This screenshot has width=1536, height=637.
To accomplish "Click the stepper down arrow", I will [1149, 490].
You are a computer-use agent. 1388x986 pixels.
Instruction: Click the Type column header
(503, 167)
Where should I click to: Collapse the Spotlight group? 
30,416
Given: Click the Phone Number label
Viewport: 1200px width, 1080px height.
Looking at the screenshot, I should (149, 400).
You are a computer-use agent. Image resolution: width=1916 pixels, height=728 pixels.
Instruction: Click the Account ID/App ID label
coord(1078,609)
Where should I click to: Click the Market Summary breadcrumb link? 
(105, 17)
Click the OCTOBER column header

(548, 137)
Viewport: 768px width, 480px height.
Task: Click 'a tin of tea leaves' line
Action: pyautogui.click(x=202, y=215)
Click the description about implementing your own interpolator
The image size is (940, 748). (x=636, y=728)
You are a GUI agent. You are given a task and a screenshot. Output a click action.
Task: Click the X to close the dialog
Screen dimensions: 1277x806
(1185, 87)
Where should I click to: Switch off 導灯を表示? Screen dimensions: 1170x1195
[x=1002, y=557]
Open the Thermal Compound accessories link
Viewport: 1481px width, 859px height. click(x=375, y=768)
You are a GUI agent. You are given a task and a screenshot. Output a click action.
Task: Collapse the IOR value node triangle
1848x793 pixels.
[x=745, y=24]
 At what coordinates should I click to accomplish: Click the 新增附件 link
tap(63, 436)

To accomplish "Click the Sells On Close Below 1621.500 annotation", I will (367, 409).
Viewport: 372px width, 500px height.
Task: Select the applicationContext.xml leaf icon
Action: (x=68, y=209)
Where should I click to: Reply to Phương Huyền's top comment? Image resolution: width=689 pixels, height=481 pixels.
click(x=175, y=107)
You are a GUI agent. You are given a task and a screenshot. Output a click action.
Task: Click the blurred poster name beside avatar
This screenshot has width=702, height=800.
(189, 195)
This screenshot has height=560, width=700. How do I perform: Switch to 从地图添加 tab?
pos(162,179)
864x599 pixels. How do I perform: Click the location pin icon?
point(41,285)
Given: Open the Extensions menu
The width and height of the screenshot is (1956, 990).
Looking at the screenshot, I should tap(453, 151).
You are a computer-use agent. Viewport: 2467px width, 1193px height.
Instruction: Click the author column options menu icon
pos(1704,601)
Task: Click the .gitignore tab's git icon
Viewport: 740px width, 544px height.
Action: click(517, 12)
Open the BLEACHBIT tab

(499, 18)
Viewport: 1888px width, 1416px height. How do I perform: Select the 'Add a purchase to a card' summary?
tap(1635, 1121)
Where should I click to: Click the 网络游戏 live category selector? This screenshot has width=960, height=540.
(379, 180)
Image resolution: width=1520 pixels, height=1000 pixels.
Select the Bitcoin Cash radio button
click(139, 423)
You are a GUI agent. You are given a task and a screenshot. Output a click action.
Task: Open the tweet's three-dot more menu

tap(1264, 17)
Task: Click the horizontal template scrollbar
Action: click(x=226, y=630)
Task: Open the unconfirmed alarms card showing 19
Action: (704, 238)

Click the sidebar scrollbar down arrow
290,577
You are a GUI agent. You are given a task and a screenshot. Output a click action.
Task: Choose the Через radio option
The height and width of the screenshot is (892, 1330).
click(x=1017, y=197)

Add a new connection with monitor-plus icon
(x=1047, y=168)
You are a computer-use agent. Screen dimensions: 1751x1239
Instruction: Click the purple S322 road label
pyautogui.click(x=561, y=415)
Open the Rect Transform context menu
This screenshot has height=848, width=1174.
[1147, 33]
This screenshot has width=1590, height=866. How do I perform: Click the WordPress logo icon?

*-*-*

Task to complete:
Your response must consist of the entries, reproduced exactly.

Your response:
This screenshot has width=1536, height=637.
To accomplish "Click the stepper down arrow", I will [1149, 490].
You are a computer-use agent. 1388x986 pixels.
Instruction: Click the Type column header
(503, 167)
Where should I click to: Collapse the Spotlight group? 
30,416
Given: Click the Phone Number label
Viewport: 1200px width, 1080px height.
Looking at the screenshot, I should (149, 400).
You are a computer-use agent. Image resolution: width=1916 pixels, height=728 pixels.
Instruction: Click the Account ID/App ID label
coord(1078,609)
Where should I click to: Click the Market Summary breadcrumb link? 
(105, 17)
Click the OCTOBER column header

(548, 137)
Viewport: 768px width, 480px height.
Task: Click 'a tin of tea leaves' line
Action: pyautogui.click(x=202, y=215)
Click the description about implementing your own interpolator
The image size is (940, 748). (x=636, y=728)
You are a GUI agent. You are given a task and a screenshot. Output a click action.
Task: Click the X to close the dialog
Screen dimensions: 1277x806
(1185, 87)
Where should I click to: Switch off 導灯を表示? Screen dimensions: 1170x1195
[x=1002, y=557]
Open the Thermal Compound accessories link
Viewport: 1481px width, 859px height. click(x=375, y=768)
You are a GUI agent. You are given a task and a screenshot. Output a click action.
Task: Collapse the IOR value node triangle
1848x793 pixels.
[x=745, y=24]
 At what coordinates should I click to accomplish: Click the 新增附件 link
tap(63, 436)

To accomplish "Click the Sells On Close Below 1621.500 annotation", I will (367, 409).
Viewport: 372px width, 500px height.
Task: Select the applicationContext.xml leaf icon
Action: (x=68, y=209)
Where should I click to: Reply to Phương Huyền's top comment? Image resolution: width=689 pixels, height=481 pixels.
click(x=175, y=107)
You are a GUI agent. You are given a task and a screenshot. Output a click action.
Task: Click the blurred poster name beside avatar
This screenshot has width=702, height=800.
(189, 195)
This screenshot has height=560, width=700. How do I perform: Switch to 从地图添加 tab?
pos(162,179)
864x599 pixels. How do I perform: Click the location pin icon?
point(41,285)
Given: Open the Extensions menu
The width and height of the screenshot is (1956, 990).
Looking at the screenshot, I should tap(453, 151).
You are a computer-use agent. Viewport: 2467px width, 1193px height.
Instruction: Click the author column options menu icon
pos(1704,601)
Task: Click the .gitignore tab's git icon
Viewport: 740px width, 544px height.
Action: click(517, 12)
Open the BLEACHBIT tab

(499, 18)
Viewport: 1888px width, 1416px height. How do I perform: Select the 'Add a purchase to a card' summary?
tap(1635, 1121)
Where should I click to: Click the 网络游戏 live category selector? This screenshot has width=960, height=540.
(379, 180)
Image resolution: width=1520 pixels, height=1000 pixels.
Select the Bitcoin Cash radio button
click(139, 423)
You are a GUI agent. You are given a task and a screenshot. Output a click action.
Task: Open the tweet's three-dot more menu

tap(1264, 17)
Task: Click the horizontal template scrollbar
Action: click(x=226, y=630)
Task: Open the unconfirmed alarms card showing 19
Action: (704, 238)

Click the sidebar scrollbar down arrow
290,577
You are a GUI agent. You are given a task and a screenshot. Output a click action.
Task: Choose the Через radio option
The height and width of the screenshot is (892, 1330).
click(x=1017, y=197)

Add a new connection with monitor-plus icon
(x=1047, y=168)
You are a computer-use agent. Screen dimensions: 1751x1239
Instruction: Click the purple S322 road label
pyautogui.click(x=561, y=415)
Open the Rect Transform context menu
This screenshot has height=848, width=1174.
[1147, 33]
This screenshot has width=1590, height=866. How do I perform: Click the WordPress logo icon?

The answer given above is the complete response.